O dever absoluto: a culpa nunca é da vítima
Se não há direito fundamental absoluto, acredito que exista uma espécie de dever absoluto, ou premissa absoluta, quando falamos de pessoas que sofrem qualquer tipo de violência, especialmente aquelas ligadas a racismo, homofobia e machismo. “A vítima que a sofre nunca poderá ser responsabilizada pelo crime”, divulgou o Real Madrid, time do Vini Jr., em comunicado oficial divulgado após os episódios do dia 21 de maio.
Na mesma data da divulgação, eu ouvi a atriz e comediante Dani Calabresa dando uma entrevista divertidíssima. As apresentadoras do vídeocast (Quem pode, pod) tiveram o cuidado e a sensibilidade de deixar o assunto do caso Marcius Melhem para o final, já que Calabresa tem muita história bacana para contar fora dos episódios de assédio sexual e moral, que sofreu enquanto trabalhava com o ex-diretor da Globo.

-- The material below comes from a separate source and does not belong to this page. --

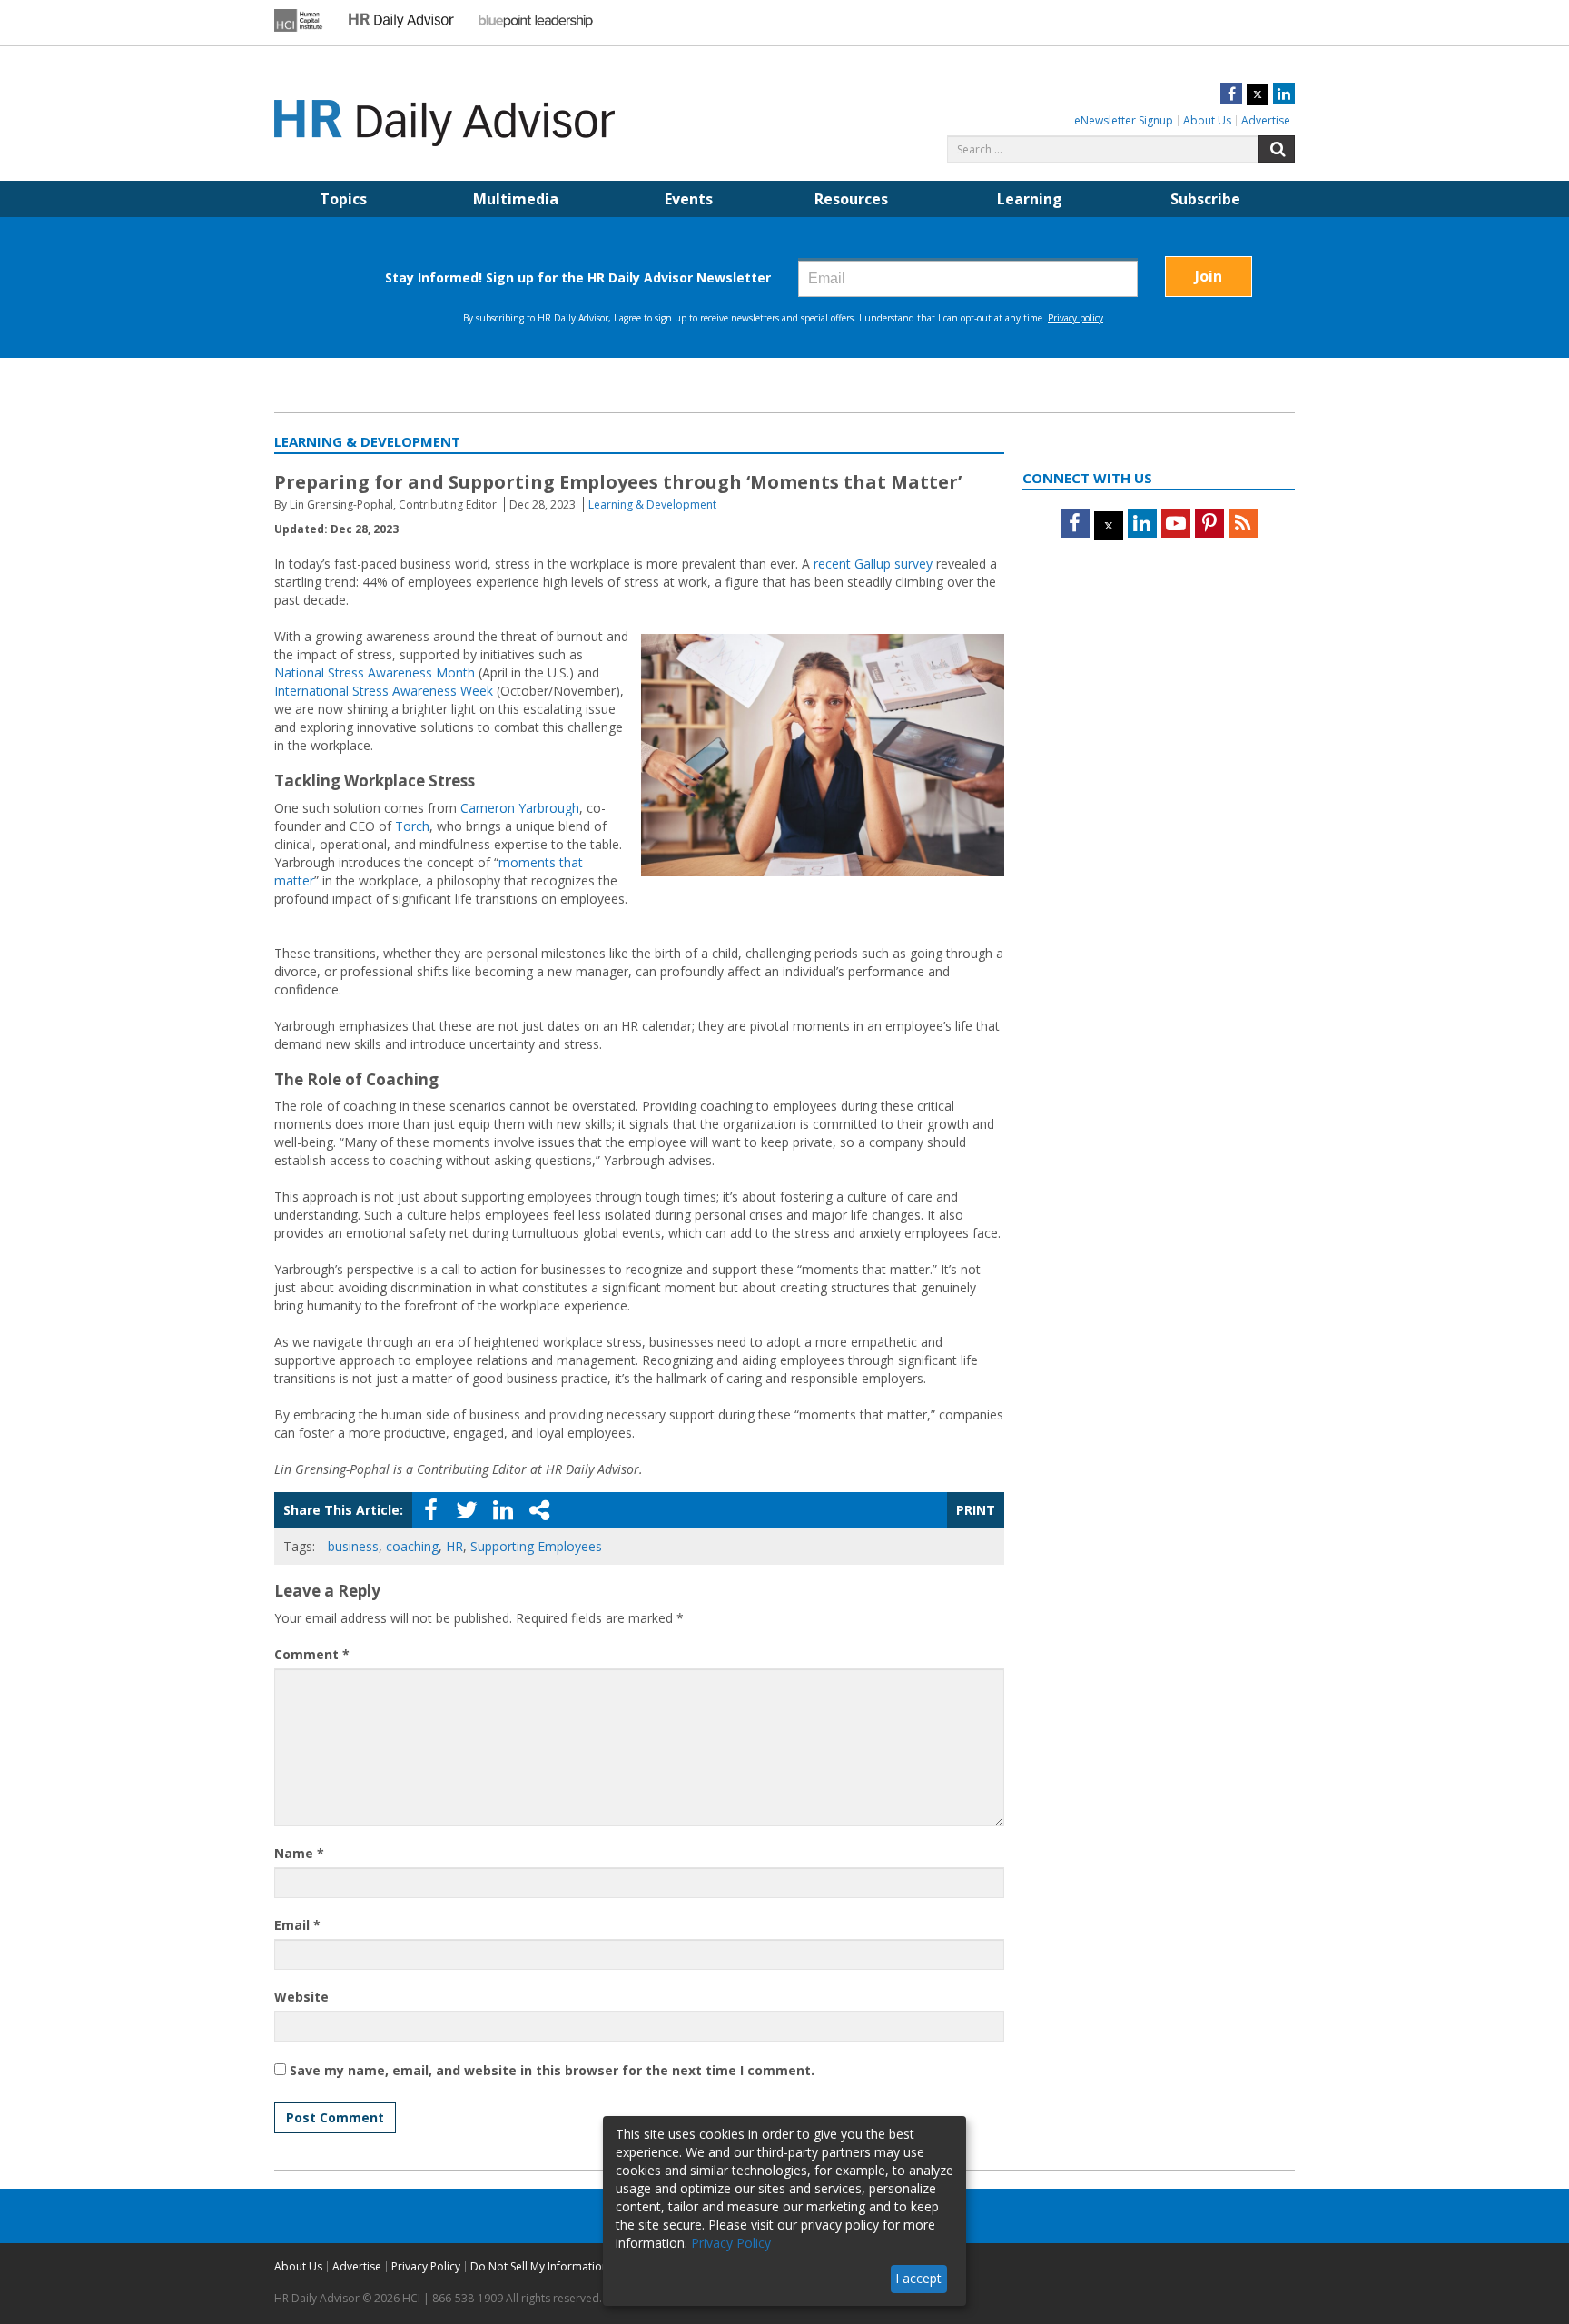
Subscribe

Acompanhar o caso das mulheres que denunciaram Marcius Melhem por assédio moral e sexual causa uma angústia parecida com a despertada pela indignação do Porchat a favor do Léo Lins. A angústia de quem pensa: estamos em 2023 e Léo Lins ainda tem público, aumento de seguidores E defensores?
Estamos em 2023 e as pessoas ainda duvidam da palavra das vítimas? Estamos em 2023 e um homem ainda consegue justificar assédio sexual pelos comportamentos da vítima? Estamos em 2023 e as pessoas ainda compram o estereótipo da mulher ambiciosa, sedutora, rejeitada e amargurada, que elabora uma conspiração para se vingar do pobre homem, inocente e bem-humorado? Estamos em 2023 e as pessoas ainda assistem ao Pânico (na Jovem Pan)?
A Constituição Brasileira celebra 35 anos em 2023. São 35 anos sendo pouco lida e muito mal interpretada. Não existe direito absoluto para ninguém, nem mesmo para as vítimas de crimes odiosos e totalmente anticivilização como são o racismo e o assédio sexual. São 35 anos e a Constituição envelheceu muito mal: ainda há gente que defenda a liberdade de ofensa criminosa, ainda precisamos (e devemos) suspender a partida de futebol para mostrar que somos absolutamente contra crimes de ódio, ainda é preciso se defender dos ataques de abusadores que tentam transformar as vítimas nas grandes culpadas, responsáveis pelo próprio assédio.